AFS took a decision to collaborate with other organizations in the same industry after realizing the dangers of running fragmented organizational operations vis-à-vis the benefits that accrue to them when they work together. After collaborating, they were able to attract enough funding from the state even when there was legislation to cut down the agencies’ budgets due to the economic downtime of 1995 to 1998. There were interactions within and across organizational boundaries with necessitated collaboration between different agencies. Employee’s freedom to participate in organizational decision-making was realized making it easier for the collaboration between agencies possible.

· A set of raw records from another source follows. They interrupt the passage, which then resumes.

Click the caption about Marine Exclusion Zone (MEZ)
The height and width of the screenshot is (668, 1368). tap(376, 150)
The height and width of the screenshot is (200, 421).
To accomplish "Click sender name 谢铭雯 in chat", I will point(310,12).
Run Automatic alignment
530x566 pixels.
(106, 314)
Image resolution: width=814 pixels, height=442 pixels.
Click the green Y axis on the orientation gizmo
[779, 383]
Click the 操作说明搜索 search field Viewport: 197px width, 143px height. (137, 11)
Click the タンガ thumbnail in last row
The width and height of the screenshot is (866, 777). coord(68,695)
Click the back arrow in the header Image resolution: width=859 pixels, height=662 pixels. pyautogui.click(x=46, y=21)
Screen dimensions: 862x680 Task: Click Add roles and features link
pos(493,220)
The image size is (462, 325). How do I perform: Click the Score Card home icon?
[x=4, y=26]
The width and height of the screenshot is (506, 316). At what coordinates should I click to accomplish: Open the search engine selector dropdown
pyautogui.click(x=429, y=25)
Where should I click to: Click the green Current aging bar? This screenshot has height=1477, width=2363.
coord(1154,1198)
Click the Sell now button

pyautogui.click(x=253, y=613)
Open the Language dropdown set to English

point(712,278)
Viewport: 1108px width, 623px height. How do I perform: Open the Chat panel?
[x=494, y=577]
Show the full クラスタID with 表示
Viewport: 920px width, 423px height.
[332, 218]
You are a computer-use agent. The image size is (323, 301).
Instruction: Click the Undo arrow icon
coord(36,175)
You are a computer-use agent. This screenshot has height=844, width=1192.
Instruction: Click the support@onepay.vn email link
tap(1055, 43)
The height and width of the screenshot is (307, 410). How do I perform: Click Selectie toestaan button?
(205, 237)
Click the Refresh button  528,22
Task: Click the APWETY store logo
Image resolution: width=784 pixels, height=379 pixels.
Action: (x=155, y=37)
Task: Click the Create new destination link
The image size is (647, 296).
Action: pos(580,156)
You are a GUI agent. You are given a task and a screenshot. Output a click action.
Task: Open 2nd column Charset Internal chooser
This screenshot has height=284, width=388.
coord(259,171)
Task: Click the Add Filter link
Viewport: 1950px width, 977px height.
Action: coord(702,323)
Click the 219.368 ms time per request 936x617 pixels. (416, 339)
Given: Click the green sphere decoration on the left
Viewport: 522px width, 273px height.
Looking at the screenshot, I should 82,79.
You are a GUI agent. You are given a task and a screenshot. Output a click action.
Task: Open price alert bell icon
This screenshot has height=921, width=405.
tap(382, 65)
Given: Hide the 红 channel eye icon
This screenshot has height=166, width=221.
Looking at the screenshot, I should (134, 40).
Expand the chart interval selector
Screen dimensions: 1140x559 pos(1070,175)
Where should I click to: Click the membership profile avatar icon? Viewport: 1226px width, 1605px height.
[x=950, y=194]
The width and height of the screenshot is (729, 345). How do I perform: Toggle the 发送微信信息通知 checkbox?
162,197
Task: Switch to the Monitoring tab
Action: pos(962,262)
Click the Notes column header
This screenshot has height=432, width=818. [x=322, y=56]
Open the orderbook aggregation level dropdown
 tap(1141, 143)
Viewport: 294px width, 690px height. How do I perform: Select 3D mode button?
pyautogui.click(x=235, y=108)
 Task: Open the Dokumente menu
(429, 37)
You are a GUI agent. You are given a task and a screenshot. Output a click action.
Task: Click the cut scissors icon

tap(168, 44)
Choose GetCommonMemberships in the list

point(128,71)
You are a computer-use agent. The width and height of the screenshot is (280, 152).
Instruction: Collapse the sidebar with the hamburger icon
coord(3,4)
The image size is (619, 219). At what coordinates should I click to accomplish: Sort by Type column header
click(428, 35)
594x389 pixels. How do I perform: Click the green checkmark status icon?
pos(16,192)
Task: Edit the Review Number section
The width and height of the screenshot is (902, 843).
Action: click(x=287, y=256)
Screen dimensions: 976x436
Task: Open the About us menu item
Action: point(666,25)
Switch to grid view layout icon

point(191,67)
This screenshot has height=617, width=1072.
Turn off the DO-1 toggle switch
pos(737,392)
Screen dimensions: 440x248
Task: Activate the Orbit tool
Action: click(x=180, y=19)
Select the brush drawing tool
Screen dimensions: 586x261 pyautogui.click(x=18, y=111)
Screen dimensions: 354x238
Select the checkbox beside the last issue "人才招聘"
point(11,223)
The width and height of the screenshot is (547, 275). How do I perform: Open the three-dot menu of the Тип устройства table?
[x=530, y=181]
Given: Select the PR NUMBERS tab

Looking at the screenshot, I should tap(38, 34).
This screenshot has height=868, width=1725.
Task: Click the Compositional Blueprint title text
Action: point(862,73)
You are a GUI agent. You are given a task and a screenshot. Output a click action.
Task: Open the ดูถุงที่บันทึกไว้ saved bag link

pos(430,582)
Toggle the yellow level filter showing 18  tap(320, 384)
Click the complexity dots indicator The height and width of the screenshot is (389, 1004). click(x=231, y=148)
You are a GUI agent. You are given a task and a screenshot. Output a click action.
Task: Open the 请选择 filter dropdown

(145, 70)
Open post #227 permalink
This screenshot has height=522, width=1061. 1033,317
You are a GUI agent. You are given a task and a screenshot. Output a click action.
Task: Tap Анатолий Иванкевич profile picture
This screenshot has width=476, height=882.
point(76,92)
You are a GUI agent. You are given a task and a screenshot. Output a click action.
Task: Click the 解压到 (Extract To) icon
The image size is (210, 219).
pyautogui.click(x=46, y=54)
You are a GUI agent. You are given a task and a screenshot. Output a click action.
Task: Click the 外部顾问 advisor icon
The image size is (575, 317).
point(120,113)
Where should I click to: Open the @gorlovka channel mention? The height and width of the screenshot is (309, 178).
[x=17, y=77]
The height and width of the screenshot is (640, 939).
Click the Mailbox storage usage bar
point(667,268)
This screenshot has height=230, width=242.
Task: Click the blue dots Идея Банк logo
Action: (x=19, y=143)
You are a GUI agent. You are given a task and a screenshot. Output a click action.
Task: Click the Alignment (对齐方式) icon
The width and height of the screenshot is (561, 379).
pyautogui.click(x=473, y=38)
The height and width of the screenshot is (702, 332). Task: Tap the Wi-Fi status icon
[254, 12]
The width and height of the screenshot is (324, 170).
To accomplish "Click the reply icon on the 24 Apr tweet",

It would seem from this case and several other cases such as the fight against drug trafficking (Ledebur and Youngers 2013), healthcare (Chuang and Wells 2010), road network (Bryson et al. 2015), and creation of employment opportunities (McQuaid 2010) that organizational collaboration is driven by a desire that far goes beyond their individualistic agenda and capacity to achieve. This is demonstrated in several other success stories such as in the UK (Audretsch and Belitski 2019), Australia (Butcher et al. 2019), and Canada (Bullock et al. 2018) that the more developed countries are driven by a desire to deliver collective needs of society such as the creation of employment opportunities. This drives them to look for innovative solutions through which solutions to such problems can be solved. According to Hood et al. (1993), the collaboration of organizations is one of the creative and innovative solutions that can easily solve collective problems which individual organizations may not afford. This is attributed to the early development of democratic and inclusive governance in the national and local management of political, economic, and social affairs which ushered in a culture of accountability to all the involved stakeholders. It is this culture of accountability that normally makes organizations think about their deliverables as demanded by the society which makes them collaborate with one another to achieve societal needs. The culture of accountability and inclusive governance advocates for inclusive decision-making, freedom of actors to participate freely in all organizational activities, reduced power distance between employees, and maximum interaction between different stakeholders at different organizational levels (Knoke 2019; Künzel 2012; Woods 2004). Organizations that are structured in such ways more often collaborate with one another so as to deliver common objectives.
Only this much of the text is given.